Era la democracia desde la base. Para muchos, esta es propia de una verdadera democracia, aquella de “los de abajo” o “popular”, casi siempre multiplicación de asambleas o asambleísmo —salvo excepciones, una de las experiencias más estériles que me ha tocado vivir— que al final desfallecen en un yermo, o son manipuladas por un cacique o comité central.
Es bueno retornar a un recto entendimiento de esta democracia, que radica precisamente en la capacidad de cada persona adulta de trasladar a la vida cotidiana, allí donde nos encontramos con otros de la misma condición, el criterio y la acción de hacer jugar los intereses propios con los ajenos, con una multitud de estos. En otras palabras, que “mis derechos” delimitan con los de otros, los que jamás serán idénticos. Para que se vivan como referencia natural, no basta la justicia o la policía para que los impongan. Sería insuficiente, ya que supone la noción de que existen legítimos intereses, y que somos capaces de elevarnos desde una definición avara (“son mis derechos”) a una más amplia, y más inteligente, de mayor conveniencia por añadidura. “Base”, así comprendida, es el cimiento mismo de la igualdad posible, y no el rebajamiento de todos a un estado colectivo de demandantes de derechos (que jamás llegarán).

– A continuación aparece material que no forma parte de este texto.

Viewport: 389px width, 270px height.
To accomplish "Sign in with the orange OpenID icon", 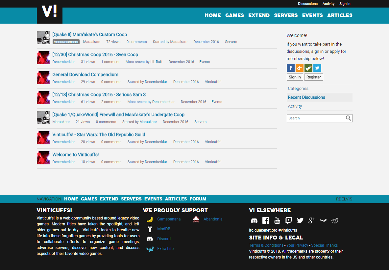I will (x=299, y=68).
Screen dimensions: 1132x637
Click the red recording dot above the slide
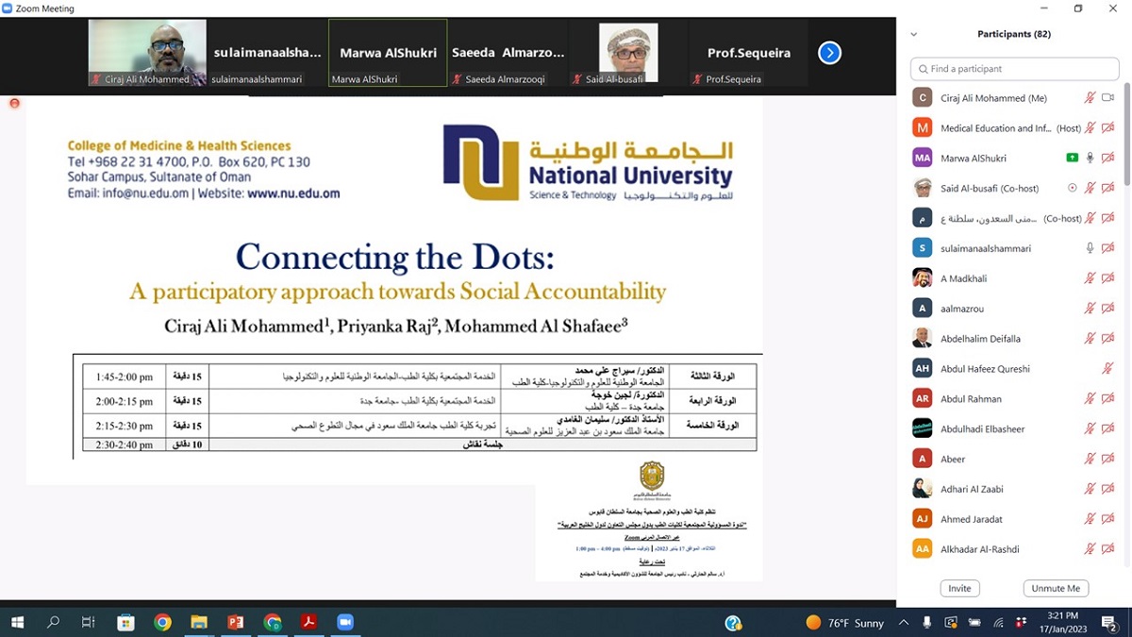(x=14, y=103)
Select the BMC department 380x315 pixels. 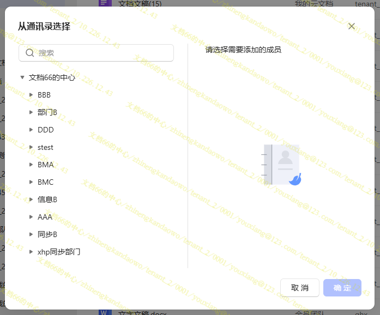tap(46, 182)
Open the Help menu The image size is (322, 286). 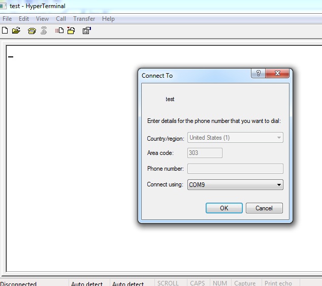tap(108, 19)
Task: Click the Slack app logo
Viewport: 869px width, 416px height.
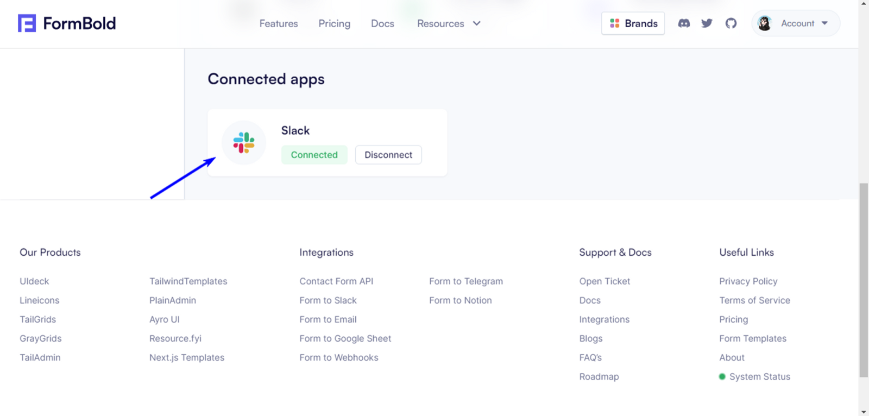Action: click(244, 142)
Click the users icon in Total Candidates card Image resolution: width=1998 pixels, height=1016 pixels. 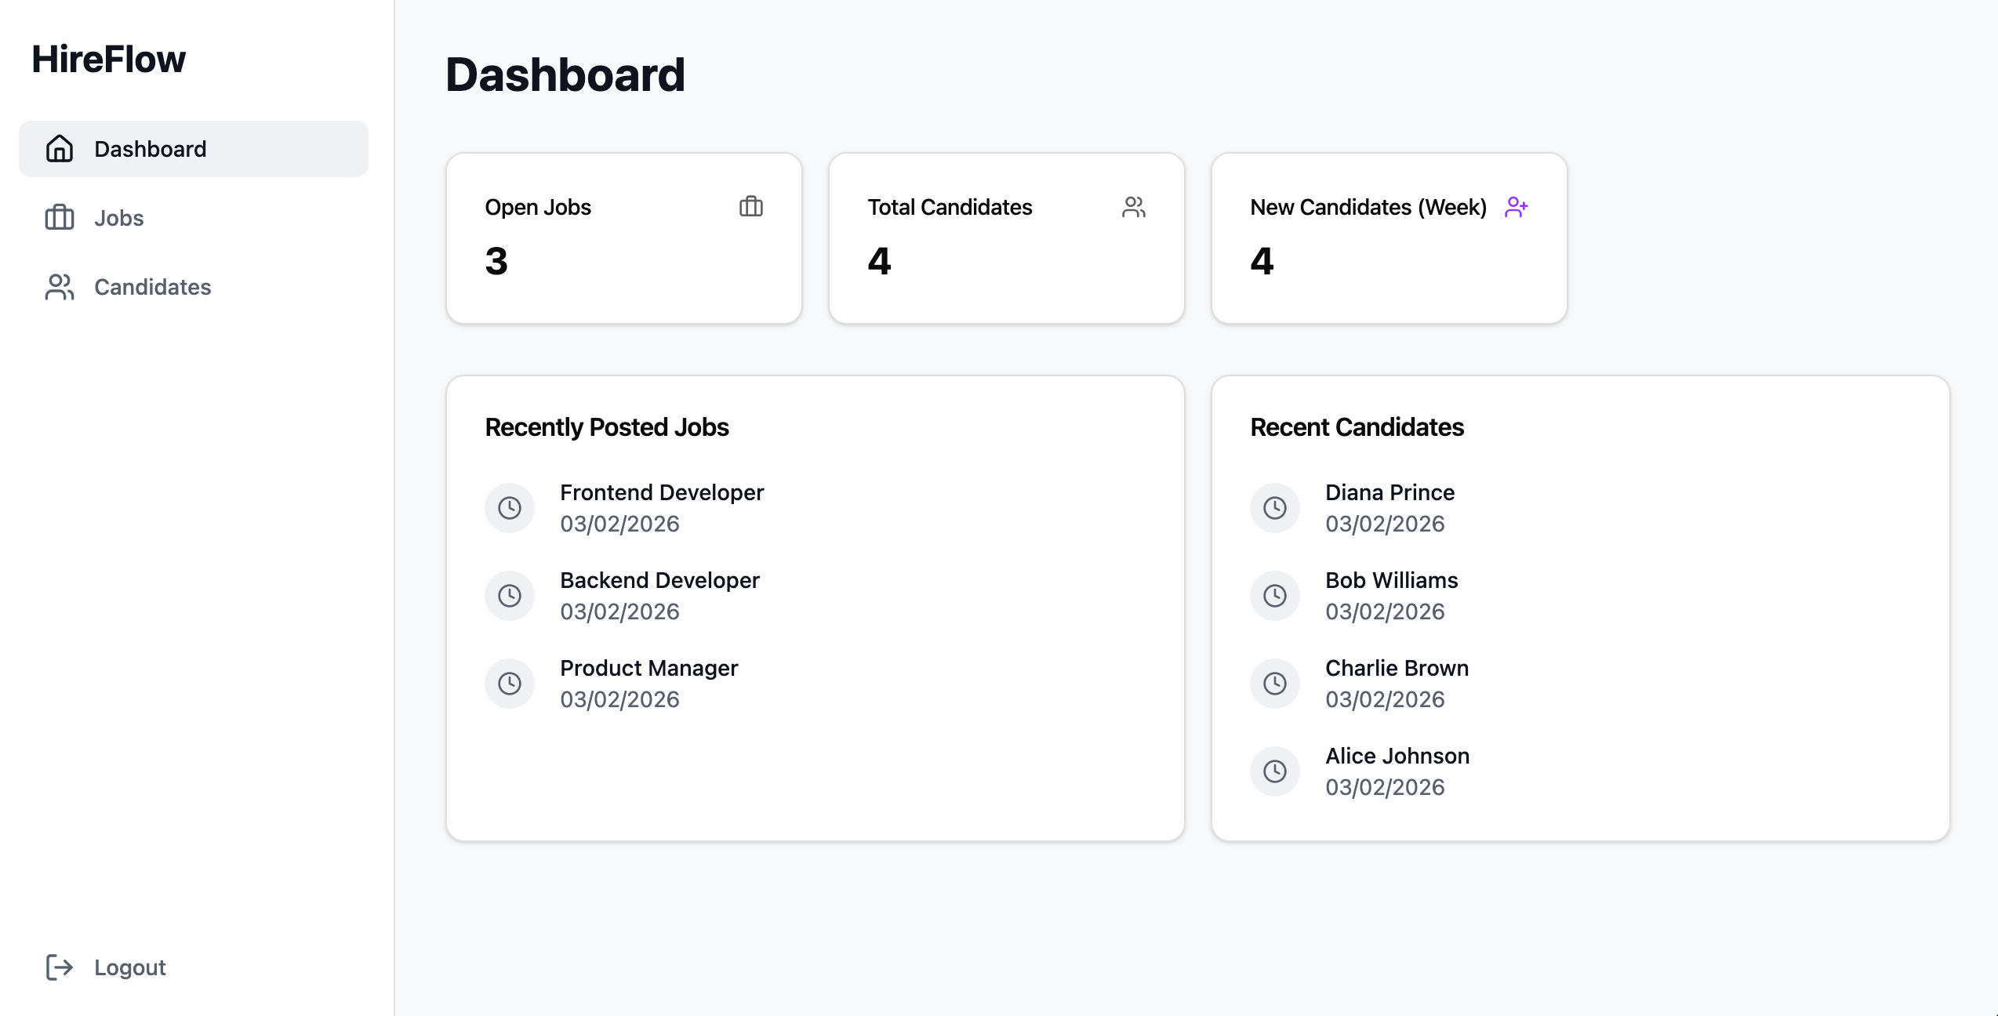(1134, 206)
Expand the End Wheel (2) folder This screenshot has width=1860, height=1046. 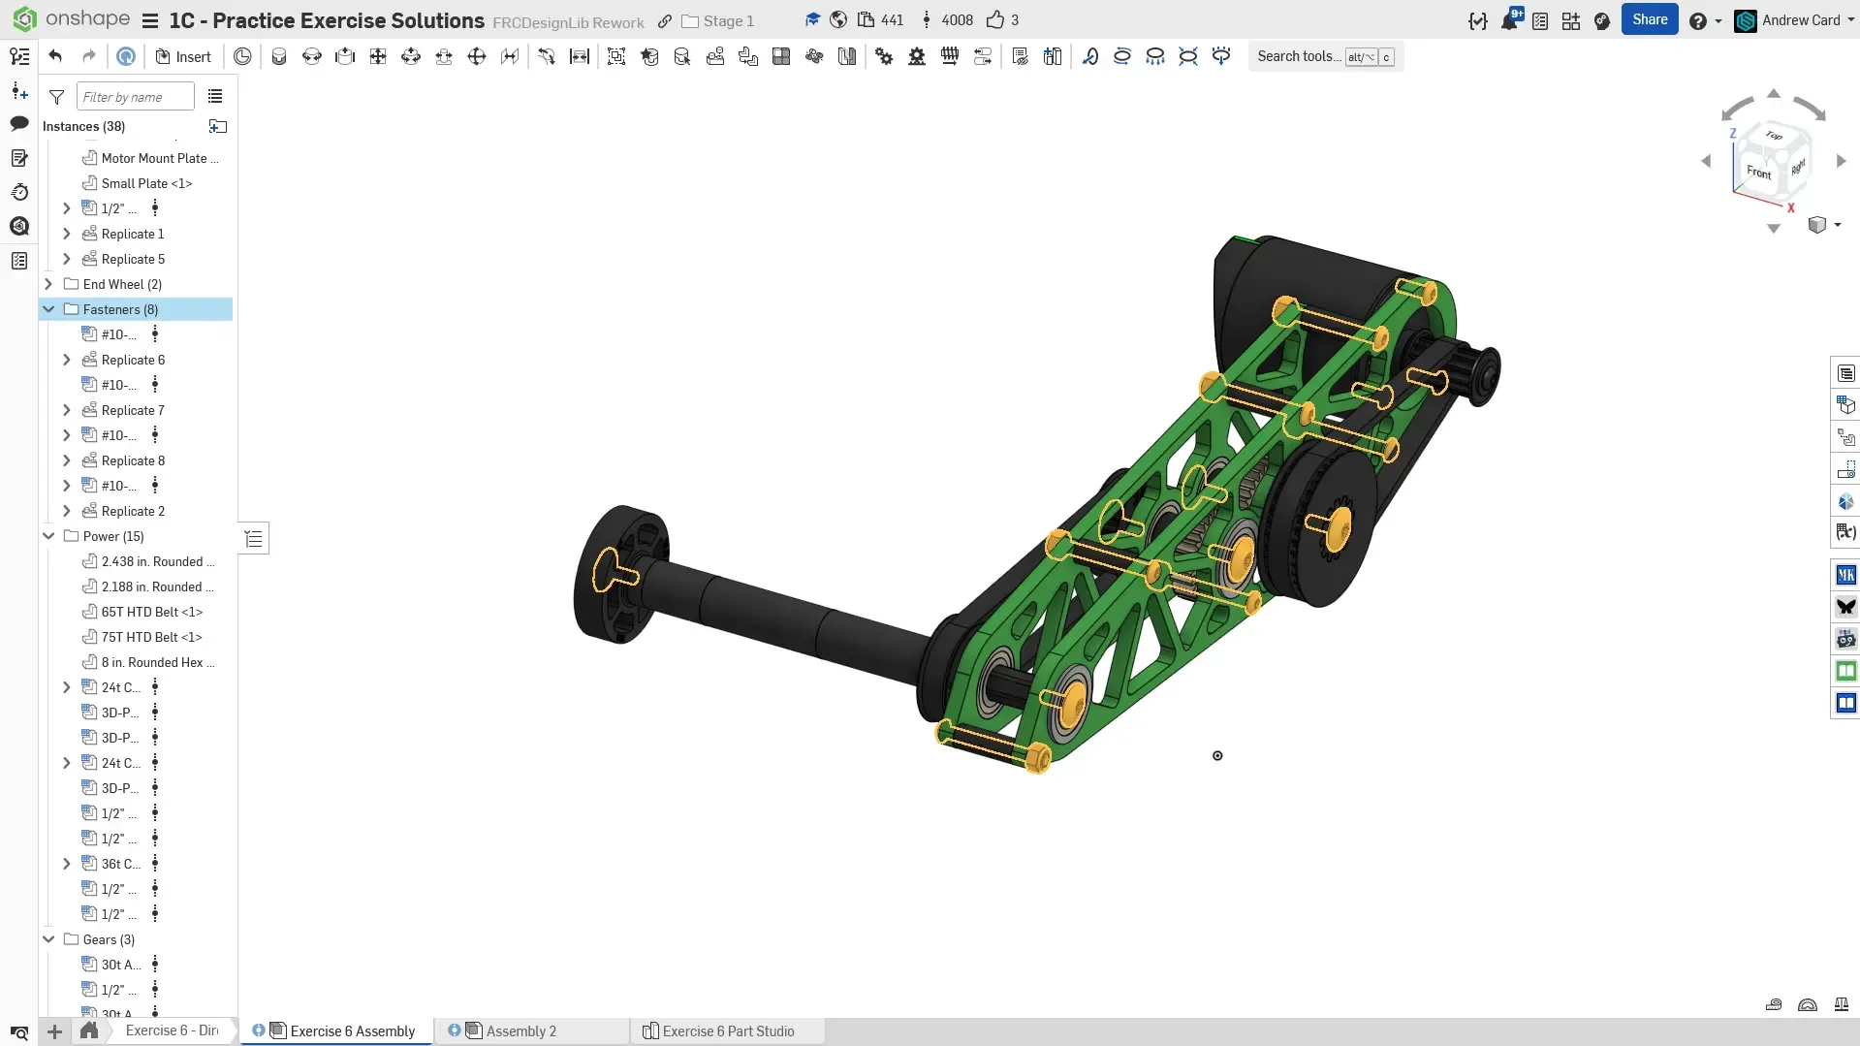click(48, 284)
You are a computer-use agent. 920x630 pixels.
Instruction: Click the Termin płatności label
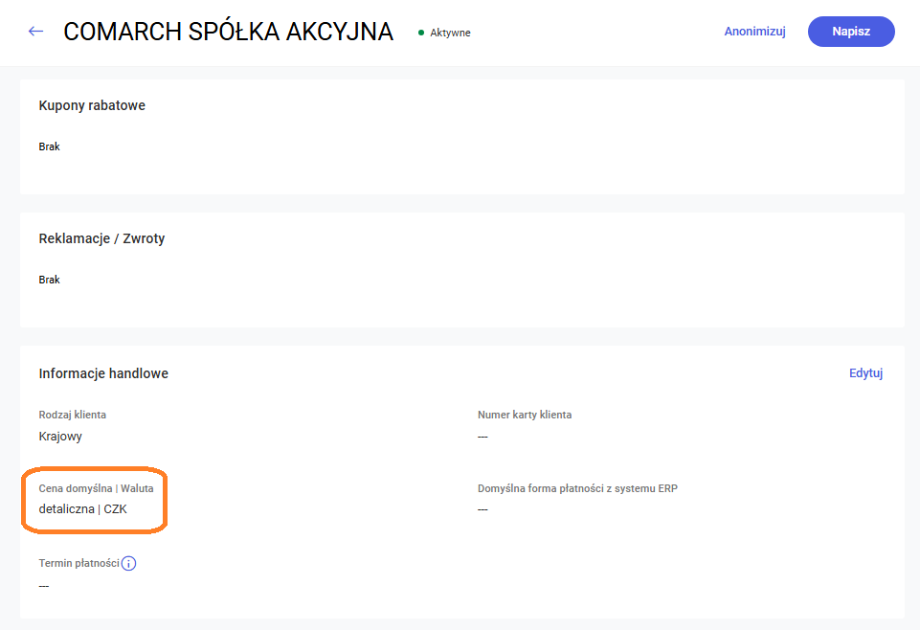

Esta democracia de la base, cuya formación debe comenzar desde la familia, no alcanza a ser toda la democracia. Sin las instituciones y el Estado (división de poderes, elecciones, autodisciplina, etc.), estas prácticas solo tienen significación en clanes de la sociedad arcaica; no alcanzan para la civilización política. A la vez, el sistema político democrático no será más que superestructura inerte, sin esa vida que surge de cada persona en interacción con otras personas, con intereses privados y públicos, ello en un mismo acto. Mientras tanto, habrá que observar con melancolía que la democracia como forma de vida, en lejana semejanza y paráfrasis con el Paraíso, solo es querida cuando se la pierde.